You’d think venture investors would already have perfused the startup’s coffers. But so far Ischemix has funded CMX-2043’s development with a mere $14 million supplied by Beeuwkes himself and Ischemix’s medical director, Geoffrey Clark. Before taking a flyer on Ischemix, the two co-founded Braintree Laboratories, a leading maker of “gastrointestinal lavage” products ingested before colonoscopies. A former heart researcher, Beeuwkes served on Harvard’s faculty in the 1970s, then went on to become director of renal and cardiovascular pharmacology at Smith Kline and French Laboratories, now part of GlaxoSmithKline, before founding Braintree.
Ischemix has purposely kept a low profile during CMX-2043’s initial development, compiling considerable data on the drug before trying to sell the story to outside investors, explains Beeuwkes. One reason is the long history of withered hopes in the effort to develop reperfusion-injury blockers—potential investors aren’t easily convinced that substantial progress is now finally in the offing. Ischemix also has had a special reason to keep quiet while building the case for its new drug: A few years ago, its predecessor company, CereMedix, made an ill-fated foray under previous management into the hype-ridden world of anti-aging dietary supplements, or “nutraceuticals,” whose snaky aura can be the kiss of death for an aspiring biotech trying to raise money from hard-headed VCs.

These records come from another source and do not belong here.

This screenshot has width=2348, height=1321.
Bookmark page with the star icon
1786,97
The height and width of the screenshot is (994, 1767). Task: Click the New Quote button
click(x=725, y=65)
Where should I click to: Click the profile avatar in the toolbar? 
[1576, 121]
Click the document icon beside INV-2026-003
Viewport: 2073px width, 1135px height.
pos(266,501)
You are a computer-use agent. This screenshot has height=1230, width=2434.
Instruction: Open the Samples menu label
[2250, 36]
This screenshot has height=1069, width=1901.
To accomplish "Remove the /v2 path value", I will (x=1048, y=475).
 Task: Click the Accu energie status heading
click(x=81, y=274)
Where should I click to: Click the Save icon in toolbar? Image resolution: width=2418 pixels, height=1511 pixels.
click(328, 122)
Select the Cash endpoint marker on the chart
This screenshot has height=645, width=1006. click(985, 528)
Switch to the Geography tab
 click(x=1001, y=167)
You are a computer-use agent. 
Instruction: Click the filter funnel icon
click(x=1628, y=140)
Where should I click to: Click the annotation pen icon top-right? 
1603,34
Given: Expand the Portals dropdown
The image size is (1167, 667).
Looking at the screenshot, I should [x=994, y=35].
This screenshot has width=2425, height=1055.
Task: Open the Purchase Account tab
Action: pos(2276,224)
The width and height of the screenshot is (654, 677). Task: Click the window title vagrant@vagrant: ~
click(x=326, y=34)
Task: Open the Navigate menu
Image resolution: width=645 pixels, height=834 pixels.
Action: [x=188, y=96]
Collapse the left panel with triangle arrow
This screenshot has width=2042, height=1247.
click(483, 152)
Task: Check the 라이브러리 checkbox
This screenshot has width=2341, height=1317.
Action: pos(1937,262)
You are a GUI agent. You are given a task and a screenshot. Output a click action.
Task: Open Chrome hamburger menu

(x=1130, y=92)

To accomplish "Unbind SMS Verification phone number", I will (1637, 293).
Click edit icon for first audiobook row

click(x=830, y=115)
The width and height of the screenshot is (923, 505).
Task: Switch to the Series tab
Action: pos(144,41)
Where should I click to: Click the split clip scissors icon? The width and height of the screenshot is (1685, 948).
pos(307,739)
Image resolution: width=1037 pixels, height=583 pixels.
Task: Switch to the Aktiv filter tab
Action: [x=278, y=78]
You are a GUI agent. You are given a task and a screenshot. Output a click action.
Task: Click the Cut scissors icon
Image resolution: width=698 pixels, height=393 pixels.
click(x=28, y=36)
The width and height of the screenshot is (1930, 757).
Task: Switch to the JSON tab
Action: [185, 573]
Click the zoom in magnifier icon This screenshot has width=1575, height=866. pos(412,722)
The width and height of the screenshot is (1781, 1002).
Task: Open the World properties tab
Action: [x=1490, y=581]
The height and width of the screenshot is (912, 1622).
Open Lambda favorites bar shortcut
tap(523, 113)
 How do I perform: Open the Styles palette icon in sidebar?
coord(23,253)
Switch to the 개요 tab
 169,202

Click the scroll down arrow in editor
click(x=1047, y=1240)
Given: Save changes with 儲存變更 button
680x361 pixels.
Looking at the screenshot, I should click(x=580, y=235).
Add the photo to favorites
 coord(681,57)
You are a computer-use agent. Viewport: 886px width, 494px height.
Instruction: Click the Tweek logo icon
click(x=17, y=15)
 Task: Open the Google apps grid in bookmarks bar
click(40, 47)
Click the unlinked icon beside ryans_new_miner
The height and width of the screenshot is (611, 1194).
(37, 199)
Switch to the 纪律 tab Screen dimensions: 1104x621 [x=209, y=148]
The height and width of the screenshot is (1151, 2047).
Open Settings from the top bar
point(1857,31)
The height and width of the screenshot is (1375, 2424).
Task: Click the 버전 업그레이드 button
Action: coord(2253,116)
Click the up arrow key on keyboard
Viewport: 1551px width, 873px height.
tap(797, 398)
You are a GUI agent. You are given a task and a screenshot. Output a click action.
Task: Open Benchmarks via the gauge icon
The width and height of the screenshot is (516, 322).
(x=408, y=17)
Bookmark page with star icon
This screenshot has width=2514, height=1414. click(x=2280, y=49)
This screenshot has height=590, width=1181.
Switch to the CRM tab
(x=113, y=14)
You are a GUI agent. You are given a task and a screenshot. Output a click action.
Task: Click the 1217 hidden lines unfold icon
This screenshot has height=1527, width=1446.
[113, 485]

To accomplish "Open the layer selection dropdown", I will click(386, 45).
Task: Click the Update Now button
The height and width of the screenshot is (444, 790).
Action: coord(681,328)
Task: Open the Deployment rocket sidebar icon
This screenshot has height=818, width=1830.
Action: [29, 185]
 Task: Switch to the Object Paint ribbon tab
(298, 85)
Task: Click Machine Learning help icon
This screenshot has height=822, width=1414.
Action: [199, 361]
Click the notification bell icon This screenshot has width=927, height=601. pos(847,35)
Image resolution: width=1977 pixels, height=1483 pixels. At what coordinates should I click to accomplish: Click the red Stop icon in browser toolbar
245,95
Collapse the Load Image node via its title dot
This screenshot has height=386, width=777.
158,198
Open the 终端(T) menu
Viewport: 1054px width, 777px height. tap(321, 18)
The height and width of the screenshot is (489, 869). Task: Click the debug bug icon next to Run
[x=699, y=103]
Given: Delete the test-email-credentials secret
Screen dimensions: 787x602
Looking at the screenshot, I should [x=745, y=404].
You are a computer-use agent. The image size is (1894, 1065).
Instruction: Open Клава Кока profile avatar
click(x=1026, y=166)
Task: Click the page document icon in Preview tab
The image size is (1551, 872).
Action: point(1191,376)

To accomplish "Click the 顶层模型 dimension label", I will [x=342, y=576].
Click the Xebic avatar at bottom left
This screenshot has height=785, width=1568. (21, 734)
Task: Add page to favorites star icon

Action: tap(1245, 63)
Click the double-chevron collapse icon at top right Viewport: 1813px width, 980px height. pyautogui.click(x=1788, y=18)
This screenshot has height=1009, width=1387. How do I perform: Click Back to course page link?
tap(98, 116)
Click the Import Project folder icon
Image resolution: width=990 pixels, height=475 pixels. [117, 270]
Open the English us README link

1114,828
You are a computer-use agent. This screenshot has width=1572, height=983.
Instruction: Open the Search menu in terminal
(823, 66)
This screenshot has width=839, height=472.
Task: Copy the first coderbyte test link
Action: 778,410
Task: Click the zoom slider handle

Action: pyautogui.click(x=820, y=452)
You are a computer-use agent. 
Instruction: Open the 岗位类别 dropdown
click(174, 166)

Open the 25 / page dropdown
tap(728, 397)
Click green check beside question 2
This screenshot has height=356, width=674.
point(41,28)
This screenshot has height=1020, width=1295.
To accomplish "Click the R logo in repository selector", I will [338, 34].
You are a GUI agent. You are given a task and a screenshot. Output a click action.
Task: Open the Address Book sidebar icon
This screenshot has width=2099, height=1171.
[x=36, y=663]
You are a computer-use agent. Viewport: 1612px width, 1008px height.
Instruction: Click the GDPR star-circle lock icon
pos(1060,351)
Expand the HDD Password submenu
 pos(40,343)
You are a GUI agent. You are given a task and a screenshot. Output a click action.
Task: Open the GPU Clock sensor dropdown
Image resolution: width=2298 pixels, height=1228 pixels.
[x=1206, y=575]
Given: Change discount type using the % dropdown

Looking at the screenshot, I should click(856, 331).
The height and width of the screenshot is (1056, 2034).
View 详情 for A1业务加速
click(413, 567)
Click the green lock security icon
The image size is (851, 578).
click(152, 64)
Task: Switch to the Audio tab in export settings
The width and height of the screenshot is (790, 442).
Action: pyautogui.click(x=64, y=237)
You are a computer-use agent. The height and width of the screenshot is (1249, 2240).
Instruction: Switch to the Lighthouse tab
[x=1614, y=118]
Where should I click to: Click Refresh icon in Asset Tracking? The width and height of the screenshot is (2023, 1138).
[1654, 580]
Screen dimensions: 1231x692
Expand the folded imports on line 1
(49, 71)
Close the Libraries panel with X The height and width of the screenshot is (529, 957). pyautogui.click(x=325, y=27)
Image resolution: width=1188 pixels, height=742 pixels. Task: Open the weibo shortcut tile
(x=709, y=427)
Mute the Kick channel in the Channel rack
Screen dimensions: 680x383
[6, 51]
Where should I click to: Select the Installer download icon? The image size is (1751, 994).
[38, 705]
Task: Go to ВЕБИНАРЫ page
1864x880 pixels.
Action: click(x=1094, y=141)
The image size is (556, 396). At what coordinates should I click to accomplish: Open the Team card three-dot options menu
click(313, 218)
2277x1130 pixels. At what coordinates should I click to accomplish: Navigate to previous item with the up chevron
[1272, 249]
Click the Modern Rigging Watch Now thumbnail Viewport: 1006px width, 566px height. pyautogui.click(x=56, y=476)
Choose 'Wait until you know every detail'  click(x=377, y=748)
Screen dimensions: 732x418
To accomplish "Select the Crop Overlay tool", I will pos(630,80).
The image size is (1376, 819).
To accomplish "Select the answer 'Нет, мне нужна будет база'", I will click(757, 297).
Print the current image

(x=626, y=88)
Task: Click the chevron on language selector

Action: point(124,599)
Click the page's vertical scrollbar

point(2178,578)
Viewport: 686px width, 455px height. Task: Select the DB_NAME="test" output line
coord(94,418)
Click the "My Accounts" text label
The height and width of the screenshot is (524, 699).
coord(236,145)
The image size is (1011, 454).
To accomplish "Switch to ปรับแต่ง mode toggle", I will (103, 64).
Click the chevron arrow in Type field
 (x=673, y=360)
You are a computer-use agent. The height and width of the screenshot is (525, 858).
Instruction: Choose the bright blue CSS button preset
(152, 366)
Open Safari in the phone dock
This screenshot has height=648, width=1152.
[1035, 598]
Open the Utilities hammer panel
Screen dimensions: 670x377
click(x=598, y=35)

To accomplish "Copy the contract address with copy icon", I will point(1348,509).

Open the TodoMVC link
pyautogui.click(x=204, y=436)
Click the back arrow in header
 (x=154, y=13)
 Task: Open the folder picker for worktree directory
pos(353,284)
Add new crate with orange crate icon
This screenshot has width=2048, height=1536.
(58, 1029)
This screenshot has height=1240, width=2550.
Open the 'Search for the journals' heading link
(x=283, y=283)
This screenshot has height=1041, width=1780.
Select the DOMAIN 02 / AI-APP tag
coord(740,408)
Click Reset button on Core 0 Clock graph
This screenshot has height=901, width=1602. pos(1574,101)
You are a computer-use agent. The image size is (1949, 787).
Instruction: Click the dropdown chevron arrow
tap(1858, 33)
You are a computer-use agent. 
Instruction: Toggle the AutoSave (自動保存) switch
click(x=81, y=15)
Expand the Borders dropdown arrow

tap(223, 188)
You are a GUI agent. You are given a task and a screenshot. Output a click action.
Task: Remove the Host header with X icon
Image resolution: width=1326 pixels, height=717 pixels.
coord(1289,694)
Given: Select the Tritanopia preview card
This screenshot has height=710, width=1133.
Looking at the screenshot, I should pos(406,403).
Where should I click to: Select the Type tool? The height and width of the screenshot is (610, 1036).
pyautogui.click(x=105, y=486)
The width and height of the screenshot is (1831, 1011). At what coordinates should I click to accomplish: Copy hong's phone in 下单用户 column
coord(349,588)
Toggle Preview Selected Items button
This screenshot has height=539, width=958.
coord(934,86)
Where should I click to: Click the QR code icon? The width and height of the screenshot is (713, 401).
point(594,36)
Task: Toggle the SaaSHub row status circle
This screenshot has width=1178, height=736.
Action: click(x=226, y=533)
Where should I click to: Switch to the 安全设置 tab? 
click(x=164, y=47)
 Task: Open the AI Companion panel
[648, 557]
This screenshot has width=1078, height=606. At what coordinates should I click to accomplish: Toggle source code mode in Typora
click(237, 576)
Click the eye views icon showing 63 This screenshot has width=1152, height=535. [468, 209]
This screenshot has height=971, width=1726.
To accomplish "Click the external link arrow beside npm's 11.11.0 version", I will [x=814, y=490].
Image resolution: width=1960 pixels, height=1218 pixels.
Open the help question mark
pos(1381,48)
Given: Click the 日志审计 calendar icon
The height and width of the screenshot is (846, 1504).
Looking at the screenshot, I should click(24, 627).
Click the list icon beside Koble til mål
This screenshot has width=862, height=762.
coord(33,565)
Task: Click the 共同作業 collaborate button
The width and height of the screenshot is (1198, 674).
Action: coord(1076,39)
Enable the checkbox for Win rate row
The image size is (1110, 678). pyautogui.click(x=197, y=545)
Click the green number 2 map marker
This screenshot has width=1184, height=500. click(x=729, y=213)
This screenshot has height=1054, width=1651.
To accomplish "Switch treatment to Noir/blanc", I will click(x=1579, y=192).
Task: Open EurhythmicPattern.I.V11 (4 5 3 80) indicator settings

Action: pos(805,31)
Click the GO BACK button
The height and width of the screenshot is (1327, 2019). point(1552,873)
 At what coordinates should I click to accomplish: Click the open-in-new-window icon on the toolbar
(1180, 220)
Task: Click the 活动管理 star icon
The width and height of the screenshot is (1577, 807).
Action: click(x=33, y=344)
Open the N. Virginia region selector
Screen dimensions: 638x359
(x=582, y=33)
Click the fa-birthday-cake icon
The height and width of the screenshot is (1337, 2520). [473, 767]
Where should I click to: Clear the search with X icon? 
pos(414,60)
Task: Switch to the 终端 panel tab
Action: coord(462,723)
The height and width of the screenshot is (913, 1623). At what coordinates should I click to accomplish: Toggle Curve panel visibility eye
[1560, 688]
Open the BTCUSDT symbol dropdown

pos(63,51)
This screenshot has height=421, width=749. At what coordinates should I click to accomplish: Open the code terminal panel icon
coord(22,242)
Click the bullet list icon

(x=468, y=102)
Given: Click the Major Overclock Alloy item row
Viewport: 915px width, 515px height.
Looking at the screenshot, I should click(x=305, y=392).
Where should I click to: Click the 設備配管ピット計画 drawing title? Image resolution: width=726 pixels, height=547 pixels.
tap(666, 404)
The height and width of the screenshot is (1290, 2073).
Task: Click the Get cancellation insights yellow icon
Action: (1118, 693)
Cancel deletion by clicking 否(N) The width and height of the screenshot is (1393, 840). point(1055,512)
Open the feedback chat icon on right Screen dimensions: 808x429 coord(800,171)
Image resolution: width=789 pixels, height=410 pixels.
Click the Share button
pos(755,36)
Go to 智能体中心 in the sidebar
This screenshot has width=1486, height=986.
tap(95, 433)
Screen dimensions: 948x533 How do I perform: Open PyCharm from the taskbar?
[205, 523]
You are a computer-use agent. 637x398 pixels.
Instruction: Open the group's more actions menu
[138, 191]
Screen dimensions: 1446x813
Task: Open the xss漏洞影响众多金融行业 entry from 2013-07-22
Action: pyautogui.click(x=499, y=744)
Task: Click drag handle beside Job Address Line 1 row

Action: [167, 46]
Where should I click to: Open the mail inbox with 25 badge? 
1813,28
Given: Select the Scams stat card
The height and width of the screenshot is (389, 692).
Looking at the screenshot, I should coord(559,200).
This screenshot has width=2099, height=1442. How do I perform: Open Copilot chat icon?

CereMedix sprang from research on antioxidants discovered by biologist Victor Shashoua, who co-founded the company in 1999 while associated with McLean Hospital in Belmont, MA. Shashoua had developed a suite of compounds with antioxidant properties that raised hopes of blocking the damage by free radicals that appears to be a central part of the aging process. CereMedix’s plan of developing an anti-aging nutraceutical proved untenable, however, and in late 2005 Beeuwkes, a long-time investor in the startup, stepped in as CEO to develop some of Shashoua’s compounds as reperfusion-injury blockers. Though retired, Shashoua still holds a stake in the company, and his son, a physician, serves on its board.
Renamed Ischemix, the company set about tinkering with the antioxidants to give them a second key property besides the power to mitigate the free-radical damage of reperfusion injury: the ability to block its cell-killing calcium overload. Veteran pharmaceutical chemist Steven Kates, Ischemix’s vice president of research, led the effort, which yielded a family of promising candidates, the best of which was CMX-2043. While details of the drug’s mechanism remain murky, says Beeuwkes, in rat studies it appears to exert, as hoped, a two-pronged defense against reperfusion injury—a novelty that might finally break the logjam in efforts to minimize the injury. In the Phase 1 safety trial in humans last year, says Beeuwkes, “even at the highest dose we used, we didn’t see adverse effects” that seemed related to the drug. Further, the doses ranged up to about five times “what we think we may need to work in CABG patients, based on our animal studies.”
With the promising data in hand, the company is now trying to get on venture capitalists’ and Big Pharma’s radars. It just launched a new website, and Beeuwkes recently began presenting at biotech meetings. “If you’d asked me for an interview a year ago, I’d have said ‘No, thank you,'” he says. “But now it’s time to put on the slippers and go to the ball.”